Published On: January 31st, 2022 | Categories: Teaching |


By
Braedan Schantz

 

Aida sat down beside her Reading Recovery teacher talking at an auctioneer’s pace. Her dad brought home a new kitten last night, and now she has three of them. “That’s just like Lin in The Black Kitten book,” she exclaimed, “I am just like her now. I wonder if one of my cats will try to hide like the black kitten. I’m going to make a new story about them today.”

 

Aida read The Black Kitten the previous week during her Reading Recovery lesson and I noted that she selected it to take home to read every day since. Aida’s excitement about her new kitten was contagious! As we sat down to begin reading familiar books, she, of course, selected The Black Kitten.

 

She wrote about her new kitten during the writing portion of her Reading Recovery lesson and much of our conversation was about—-you guessed it—– her new kitten. Aida uses language in all its forms–reading, writing, and speaking–to communicate and discover new things about the world and herself.
- - - -
ACTIVITY
Copy out the whole Reading Recovery post above word for word. The material that follows has nothing to do with the Reading Recovery post.

SOURCE DATA
- - - -
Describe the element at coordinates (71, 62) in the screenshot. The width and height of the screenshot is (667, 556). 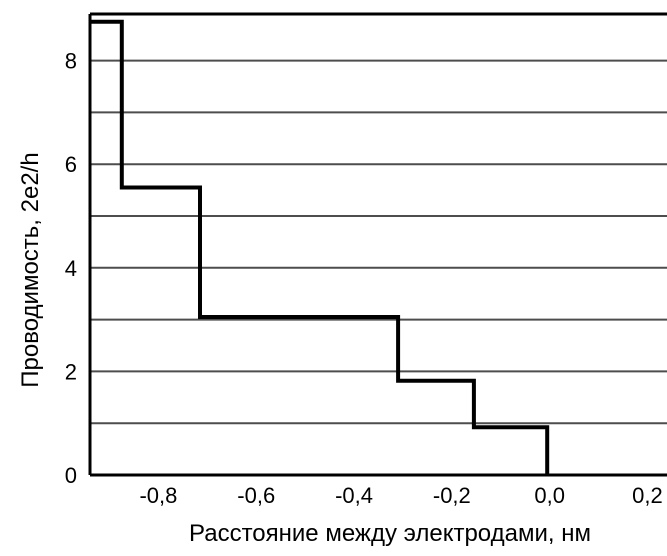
- - - -
SOLUTION TO THIS EXERCISE
Published On: January 31st, 2022 | Categories: Teaching |


By
Braedan Schantz

 

Aida sat down beside her Reading Recovery teacher talking at an auctioneer’s pace. Her dad brought home a new kitten last night, and now she has three of them. “That’s just like Lin in The Black Kitten book,” she exclaimed, “I am just like her now. I wonder if one of my cats will try to hide like the black kitten. I’m going to make a new story about them today.”

 

Aida read The Black Kitten the previous week during her Reading Recovery lesson and I noted that she selected it to take home to read every day since. Aida’s excitement about her new kitten was contagious! As we sat down to begin reading familiar books, she, of course, selected The Black Kitten.

 

She wrote about her new kitten during the writing portion of her Reading Recovery lesson and much of our conversation was about—-you guessed it—– her new kitten. Aida uses language in all its forms–reading, writing, and speaking–to communicate and discover new things about the world and herself.